Nas últimas décadas, os movimentos negros e de mulheres vêm conseguindo expor o caráter racial e de gênero das divisões que organizam a sociedade brasileira. Mas são os primeiros que têm, sem dúvida, pautado o debate.

A partir do momento que algumas universidades públicas adotaram as cotas para negros e indígenas, as posições sobre o assunto se tornaram mais explícitas. Nas últimas semanas, as discussões sobre o Estatuto da Igualdade Racial produziram manifestos de intelectuais e artistas, a favor e contra as cotas raciais: as cotas deveriam ser implementadas de acordo com critérios étnico-raciais ou sociais? Em outras palavras, seria mais justo que o Estado reservasse espaço nas universidades para negros e indígenas ou para os mais pobres (estudantes de escolas públicas, por exemplo)?

O noticiário, em geral, assumiu essa polarização ao tratar do assunto. Mas pouco se fala sobre as razões, ou os critérios de justiça, que orientam a defesa de qualquer tipo de cota. Pouco se fala sobre o que orienta as chamadas políticas afirmativas, ou compensatórias, que implicaram na adoção, em diversos países, de cotas para mulheres, negros e minorias.
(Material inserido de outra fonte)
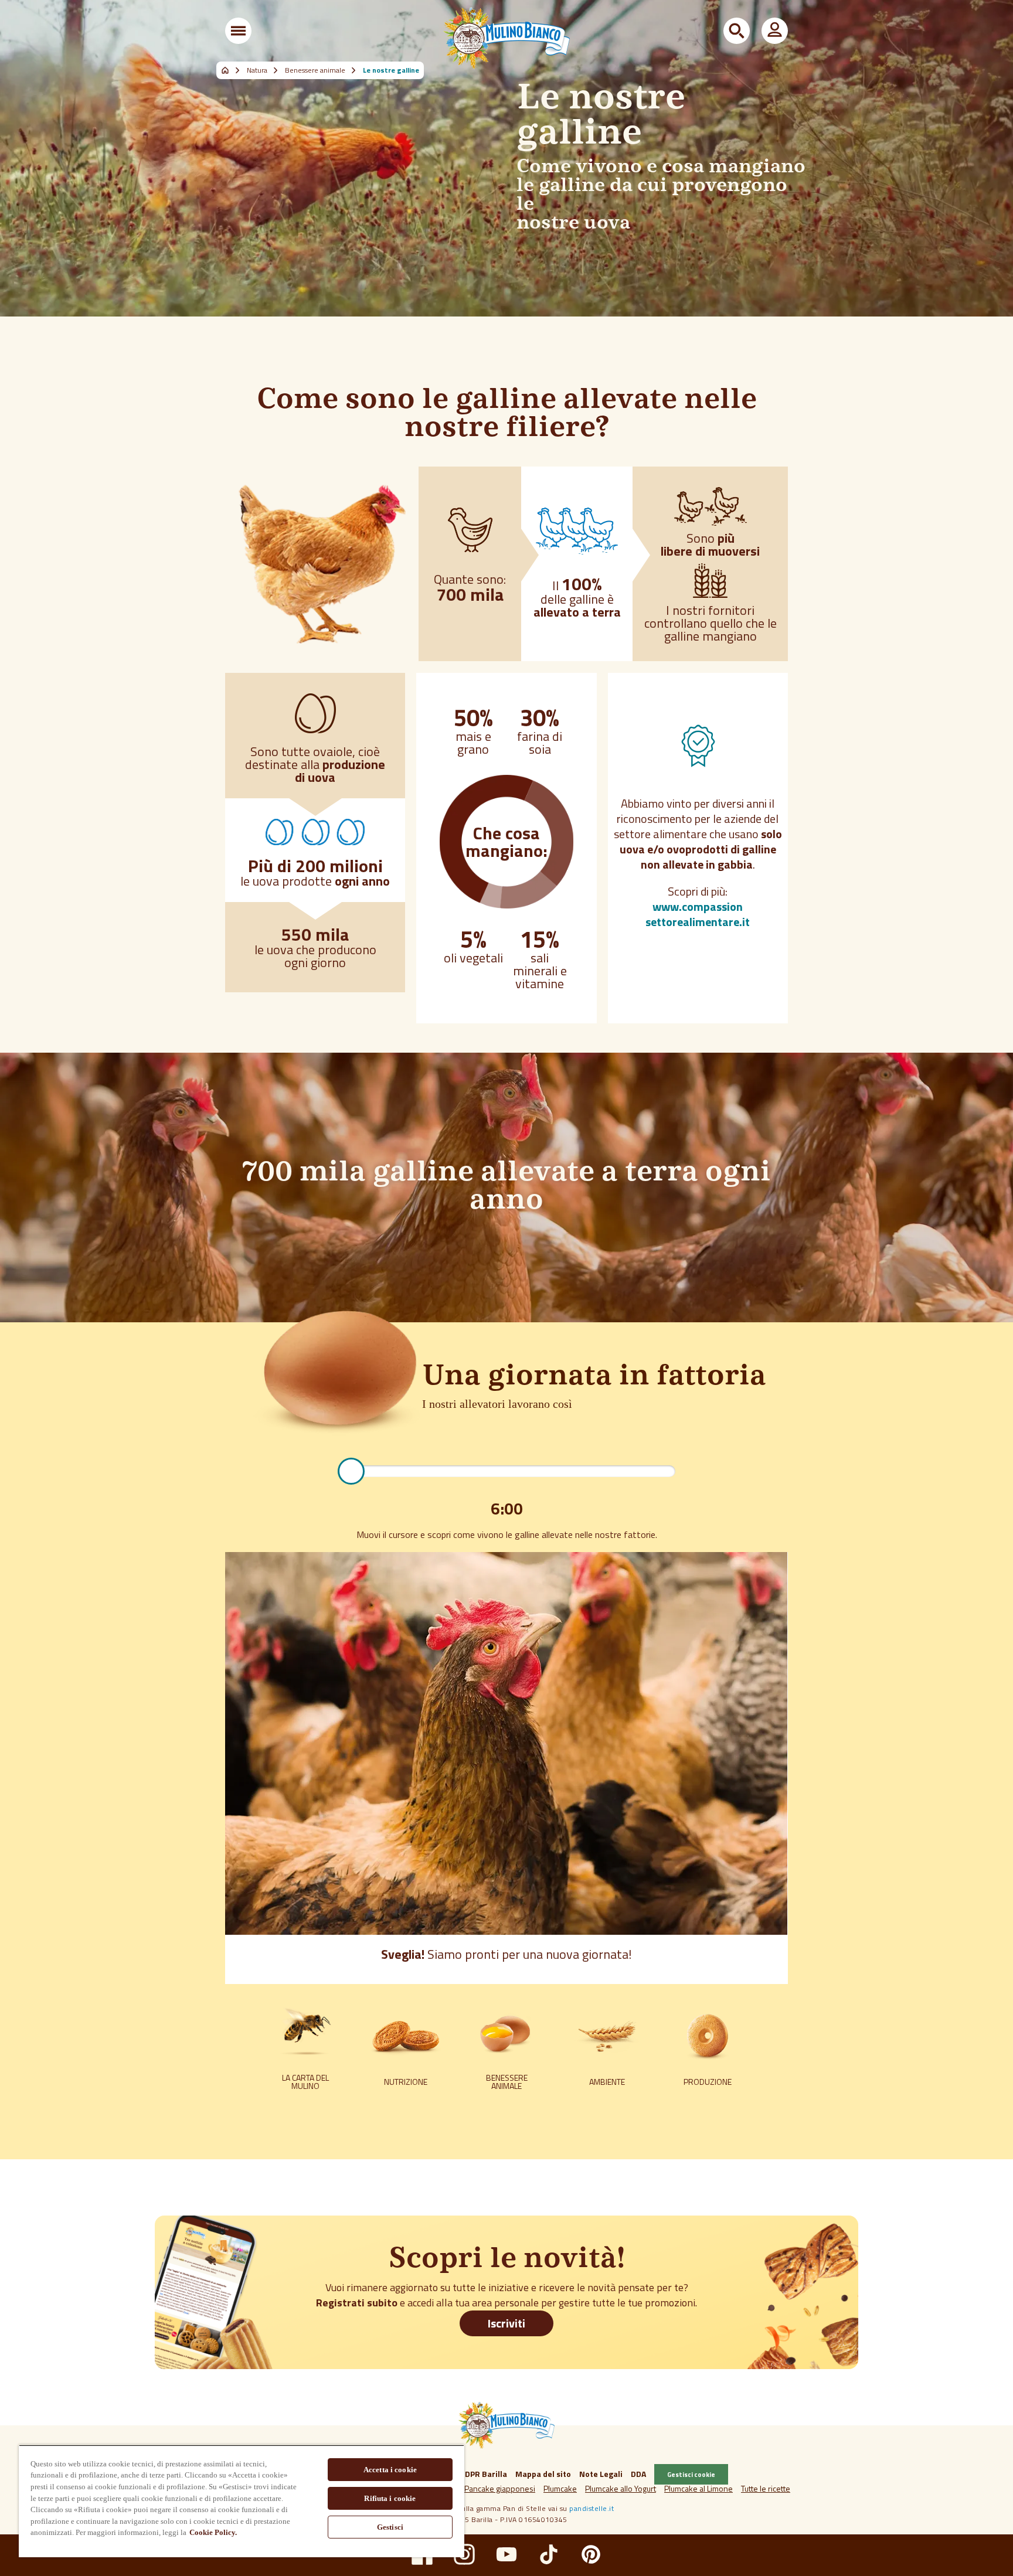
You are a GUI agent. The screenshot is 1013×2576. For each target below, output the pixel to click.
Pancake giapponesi (499, 2488)
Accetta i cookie (390, 2469)
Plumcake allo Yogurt (620, 2488)
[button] (238, 31)
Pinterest (591, 2554)
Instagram (464, 2554)
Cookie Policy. (213, 2532)
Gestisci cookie (691, 2474)
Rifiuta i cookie (390, 2498)
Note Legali (601, 2474)
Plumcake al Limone (698, 2488)
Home (231, 70)
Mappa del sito (543, 2474)
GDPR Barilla (483, 2474)
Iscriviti (506, 2323)
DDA (638, 2474)
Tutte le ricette (765, 2488)
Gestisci (390, 2527)
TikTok (549, 2554)
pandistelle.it (591, 2508)
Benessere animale (315, 70)
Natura (257, 70)
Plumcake (560, 2488)
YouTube (506, 2554)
Muitos dos que se posicionam contra as cotas, ou contra as cotas raciais especificamente, levantam a bandeira da igualdade. Se somos, pela Constituição brasileira e pelos princípios e valores democrático-liberais, todos iguais, por que, afinal, o Estado deveria interferir, reservando espaço para alguns? Direitos e deveres, argumenta-se, deveriam ser universais, isto é, garantidos a todos igualmente, tornando-os capazes de concorrer em uma espécie de mercado livre das idéias, das posições econômicas e de poder. Em geral, esse posicionamento é acompanhado da defesa de que Estado e sociedade deveriam combater as razões estruturais da desigualdade ao invés de compensá-las.

É justamente nesse ponto, o das desigualdades estruturais e de suas relações com a igualdade, que se situam os argumentos favoráveis às políticas de caráter afirmativo e às cotas em instituições de ensino, cargos públicos, mandatos eletivos.

Seguem alguns desses argumentos: em primeiro lugar, os direitos universais que correspondem à defesa de uma igualdade em abstrato não são capazes de evitar as desigualdades de fato; em segundo lugar, na maior parte dos países do Ocidente que adotaram os preceitos democrático-liberais, as formas de exclusão e opressão incidem diferentemente sobre os grupos que compõem as sociedades, implicando em obstáculos ao acesso de alguns grupos à política, aos bens de cultura e de status. Isso significa que, respeitados os valores universais e a igualdade em abstrato, o poder tende a se concentrar nas mãos de homens, brancos e ricos. E ainda: as exclusões existentes reforçam a idéia de que seria natural que alguns grupos (mulheres, negros e minorias étnicas, por exemplo) não “pertençam” a alguns espaços, justamente àqueles espaços que proporcionam poder, influência e reconhecimento, como a política, as instituições de ensino superior, as profissões e cargos de maior prestígio e remuneração.

Nesse sentido, a defesa da democracia, baseada em valores como igualdade, inclusão e justiça, deveria referir-se às formas concretas de exclusão. A teórica política feminista e professora da London School of Economics Anne Phillips formula bem o problema: em algumas circunstâncias, igualdade significa tratamento diferenciado; em outras, significa tratamento igual. No caso específico da representação política (e da problemática das cotas eleitorais ou no parlamento), Phillips ressalta que devemos observar como a representação funciona nas condições existentes, e como arranjos baseados em princípios gerais de justiça podem favorecer alguns grupos em particular. Pode-se estender essa observação a outros espaços sociais, como as instituições de ensino.

Há um grave problema para a democracia quando, em nome do mérito individual ou da livre competição entre iguais em abstrato, alguns indivíduos e grupos são mantidos fora dos espaços que lhes permitiriam ter uma maior influência sobre os rumos da sociedade. As cotas sociais e raciais (será mesmo preciso escolher?) podem ser entendidas como instrumentos capazes de dar acesso a posições de poder aos estruturalmente excluídos, para que eles possam fazer parte do desejado processo de transformação das desigualdades estruturais. Ou será que as portas deveriam continuar fechadas enquanto alguns decidem ou formam-se com recursos públicos para decidir sobre a “má sorte” de outros?